GRATIS, kata favorit kaum mahasiswa. Di bulan yang penuh rahmat dan ampunan ini dan gratisan juga tentunya, aku beserta kawan melakukan perburuan. Selain perburuan pahala, kami juga berburu buka cuma-cuma. Dari satu masjid ke masjid yang lain. Dari satu undangan ke undangan yang lain. Seperti inilah kami, mahasiswa. Berjargon "berbukalah dengan yang gratis".
Sebenarnya ini bukan hanya untuk keuntungan pribadi saja. Bukan hanya untuk memuaskan dahaga dan lapar masing-masing perut setelah seharian berpuasa. Tetapi ini juga cara agar orang lain dapat beribadah. Kata agama, orang yang memberikan ta'jil atau makanan buka puasa untuk seseorang, maka ia akan mendapat pahala seperti pahala puasa yang diperoleh seseorang itu.

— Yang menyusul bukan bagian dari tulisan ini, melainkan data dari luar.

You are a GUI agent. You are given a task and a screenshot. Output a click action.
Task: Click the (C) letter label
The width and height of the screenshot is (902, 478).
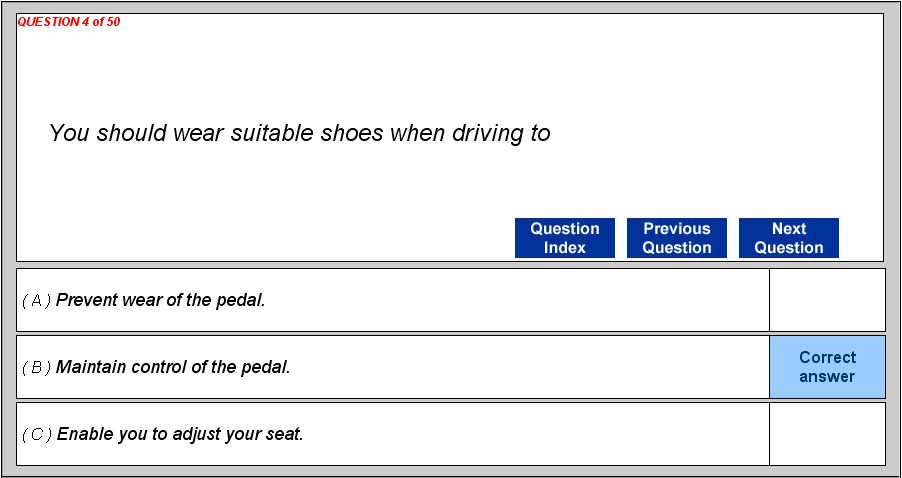[36, 434]

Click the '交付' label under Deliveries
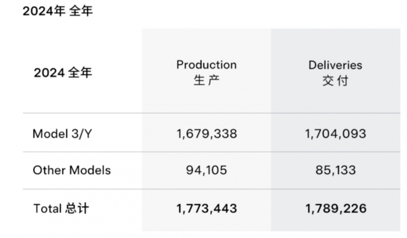click(335, 81)
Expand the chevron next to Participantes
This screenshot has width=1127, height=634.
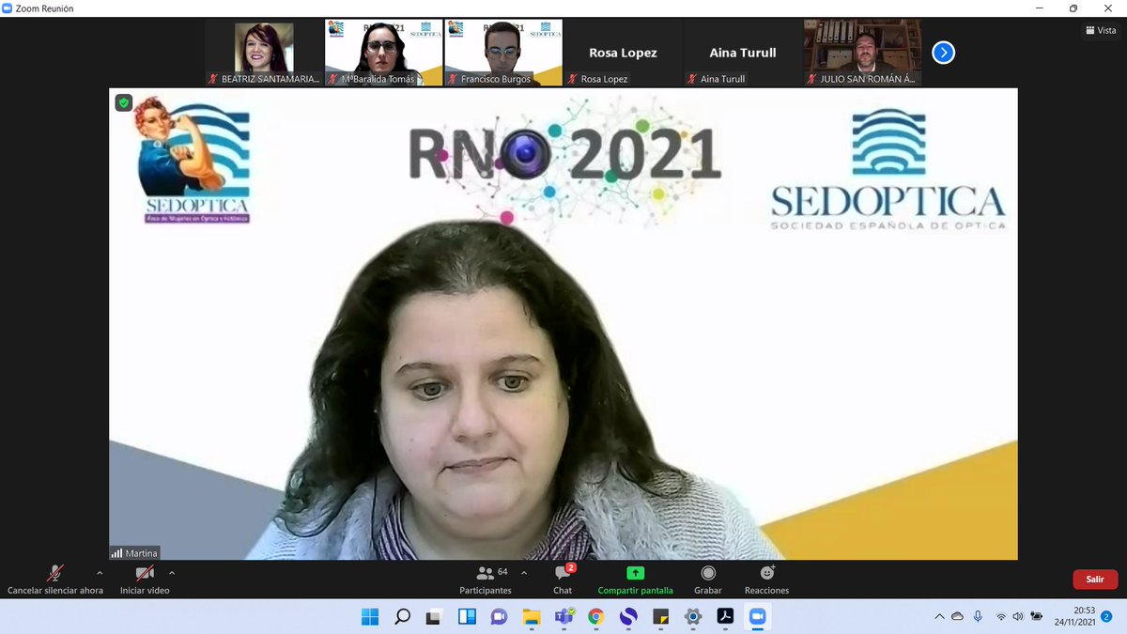522,571
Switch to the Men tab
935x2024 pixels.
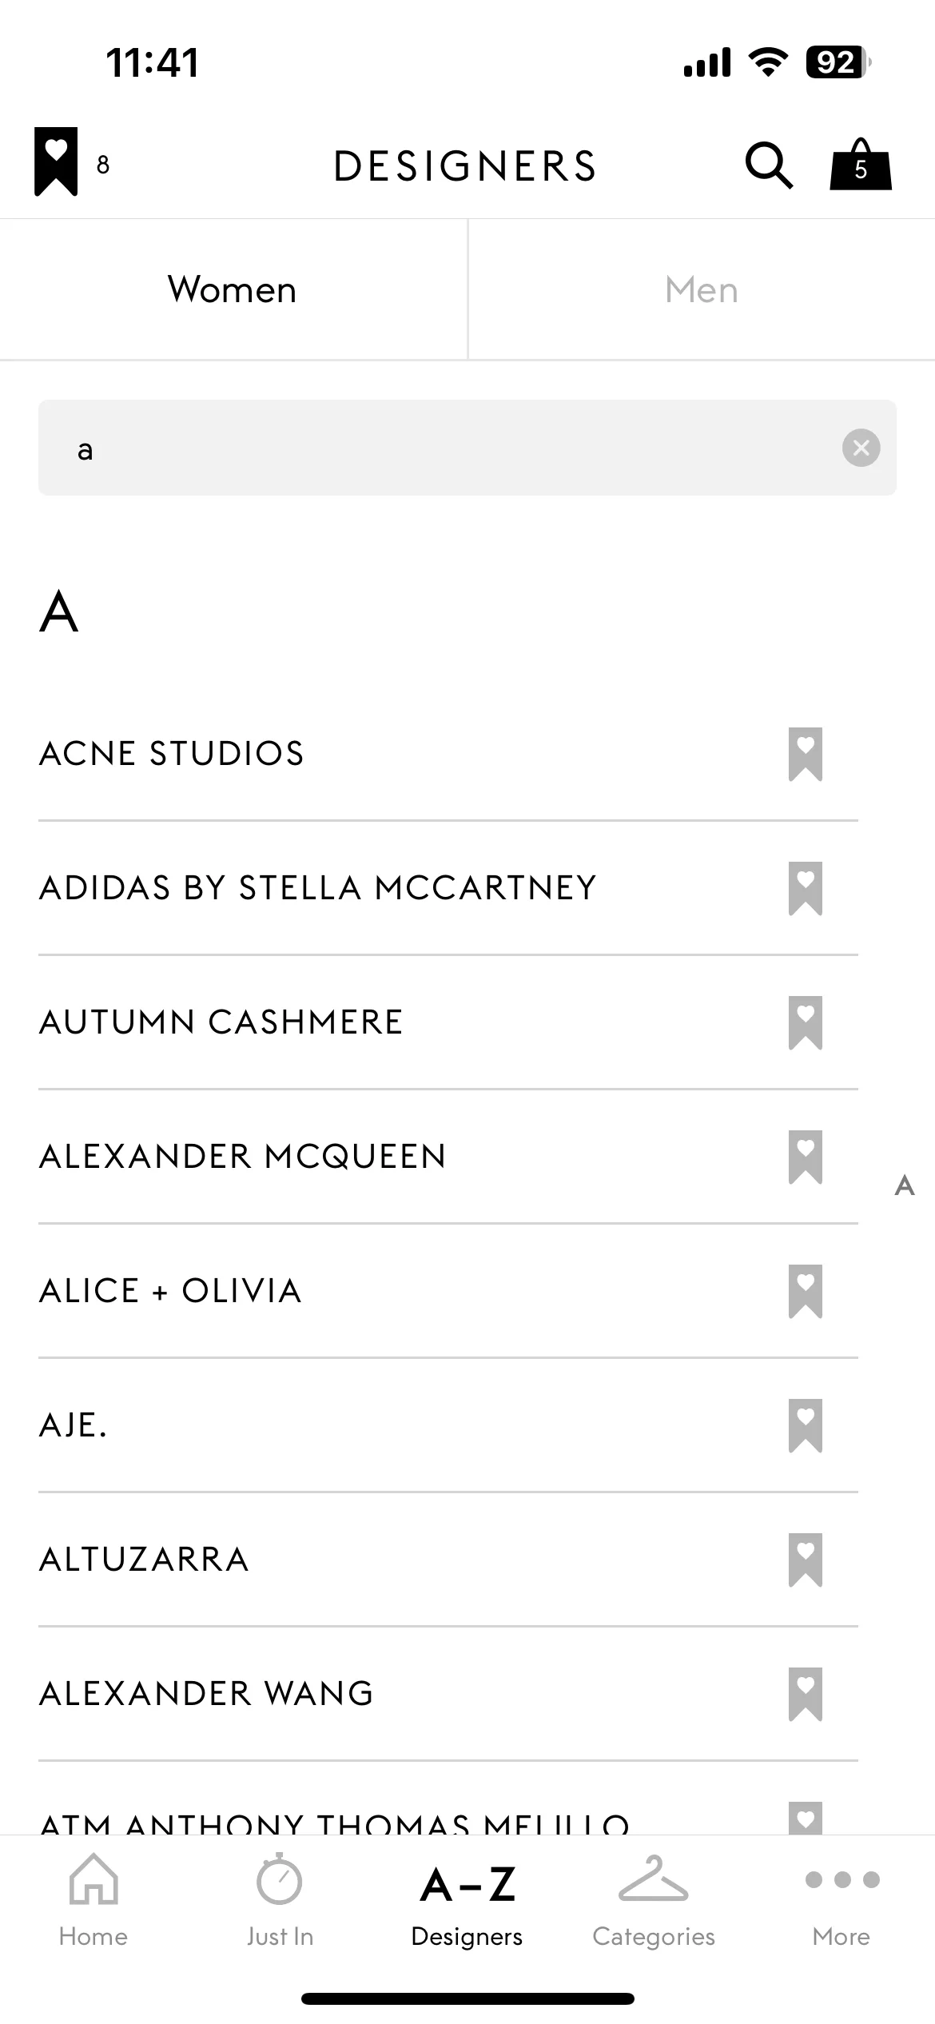click(702, 289)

Nah, secara tidak langsung kami membantu saudara seiman untuk mendapat pahala yang melimpah dari Yang Kuasa. Entah ini hanya teoriku saja, tapi yang terpikirkan demikian.
Yang kami lakukan ini bukanlah tanpa harapan. Semoga nanti, di saat kami telah mandiri dan memiliki rejeki sendiri, kami dapat berbagi dengan sesama. Kami dapat memberikan rejeki kami untuk orang-orang di sekitar kami. Sehingga keberadaan kami tak sia-sia di tempat singgah ini.